1. Assist Frank in seeing how certain thoughts about his experience in Vietnam cause stress and make symptoms worse.
Objective: Frank will discuss his Vietnam experiences and how he feels about them.
Intervention: The caseworker listens, reminds, recapitulates and gives feedback. The caseworker also educates Frank on techniques for anxiety reduction (e.g., relaxation exercises).
2. Help Frank link up with Veteran’s Administration and its services.
Objective: Frank will contact the Addictions and PTSD staff at the nearest VA Center.
Intervention: the caseworker will supply contact information and inquire about outcome.
3. Help Frank connect with AA meetings and Dual Disorder meetings.
Objective: Frank will discuss his experiences at the meeting, and if and how they have helped.
Intervention: Frank will keep a journal of these experiences.
4. Help Frank see the discrepancy between his current behavior and his broader goals.
Objective: Frank will list the good things in his life and his strengths.
Intervention: the caseworker will give reasons why this can help and then prompt and nudge. (It does not seem that Frank has had much practice in seeing good things.)
Objective: Frank will discuss how his current behavior impacts the good things and how he can bring his strengths to bear on any undesirable impacts.
Intervention: The caseworker listens, reminds, recapitulates and gives feedback.
5. Assist Fiona in dealing with Frank’s alcohol dependency and PTSD.
Address Fiona’s and daughters’ needs. Encourage Fiona throughout treatment.
Intervention: The caseworker will help Fiona connect with Alanon and other supports as well as having sessions with Fiona alone and also with Frank.
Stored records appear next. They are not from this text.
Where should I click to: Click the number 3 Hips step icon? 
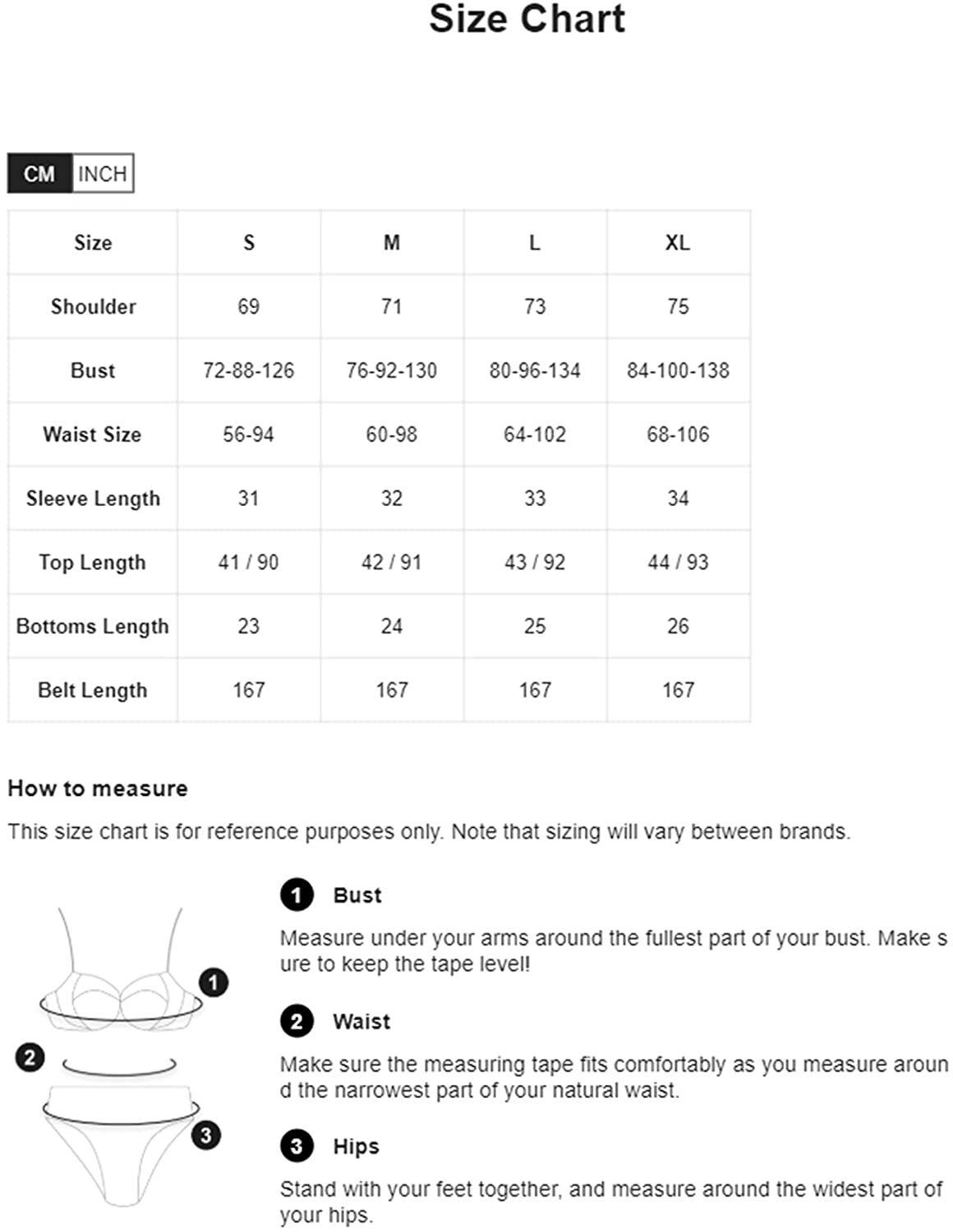click(297, 1146)
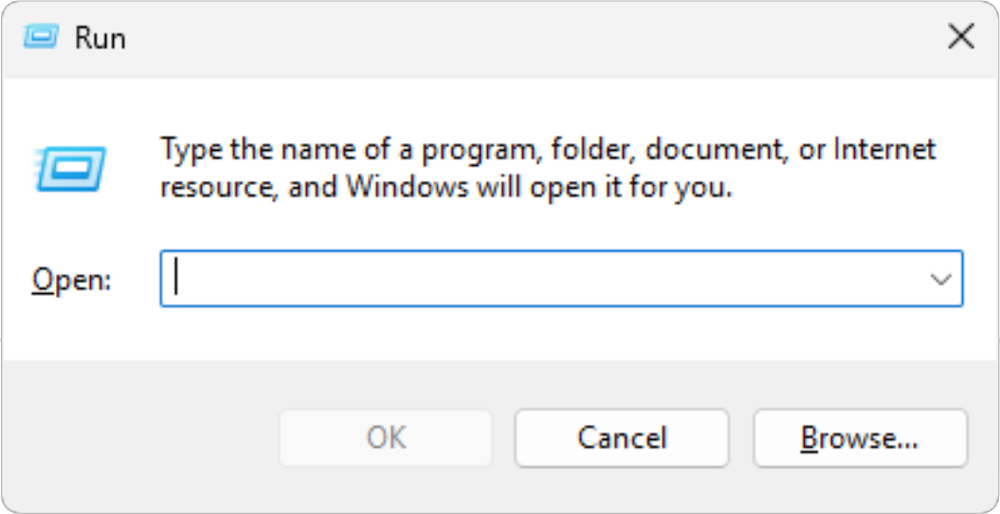Expand the Open combo box chevron

(x=941, y=279)
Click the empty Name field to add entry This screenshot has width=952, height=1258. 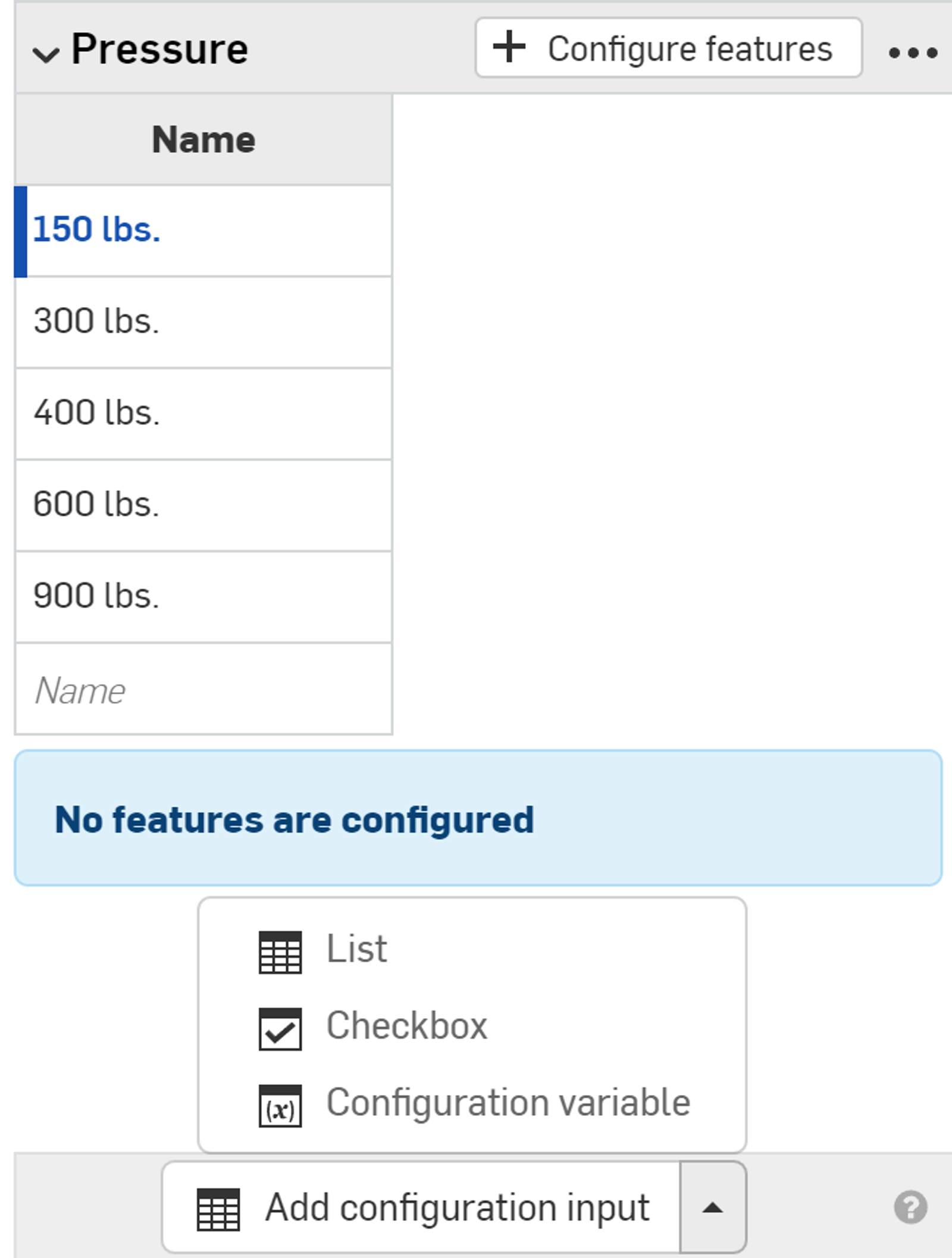click(202, 689)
Termination, After Care and Follow Up
Objectives and interventions in service of the long-term goals are listed below.
1. Help Frank continue to attend AA and Dual Disorder meetings.
Objective: Frank will meet with the caseworker on a less intensive treatment schedule and discuss AA and Dual Disorder meeting.
Intervention: Caseworker will discuss with Frank how the meetings have helped and whether and how he “has carried the message” to others with similar problems.
2. Assist Frank in developing a post treatment plan; e.g., What to do it symptoms return?
Objective: Frank will present a written plan that considers what to do in difficult times, how to prevent relapse, and what to do in the case of relapse.
Intervention: Caseworker will suggest elements of the plan — only as need or requested.
American Psychiatric Association (1994). Diagnostic and statistical manual of mental disorders: DSM-IV. Washington, DC: Author.
Banarjee, S., Clancy, C., & Crome, I. (2002) Co-existing Problems of Mental Disorder and Substance Misuse (dual diagnosis). Retrieved from http://www.web.archive.org/web/20040309142330/www.rcpsych/
Hanson, M. & El-Bassel, N. (2004). Motivating substance-abusing clients through the helping process. In S.L.A. Straussner (Ed.), Clinical Work with Substance-Abusing Clients (2nd ed.). New York: Guilford.
Johnson, J.L. & Grant, G., Jr. (2005). Substance Abuse. Boston: Allyn & Bacon.
Miller, W.R. & Heather, N. (1986) Treating Addictive Behaviors (2nd ed.). New York: Plenum.
Royal College of Psychiatrists (n.d) PTSD
Rollnick S. & Miller, W.R. (1995). What is motivational interviewing? Behavioural and Cognitive Psychotherapy, 23, 325-334
Wenglinsky, J. & Dziegielewski, S.F. (2002). Substance disorders: Alcoholism. In S. Dziegielewski (Ed.) DSM-IV-TR in action (4th ed.), 192-220. Hoboken, NJ: Wiley.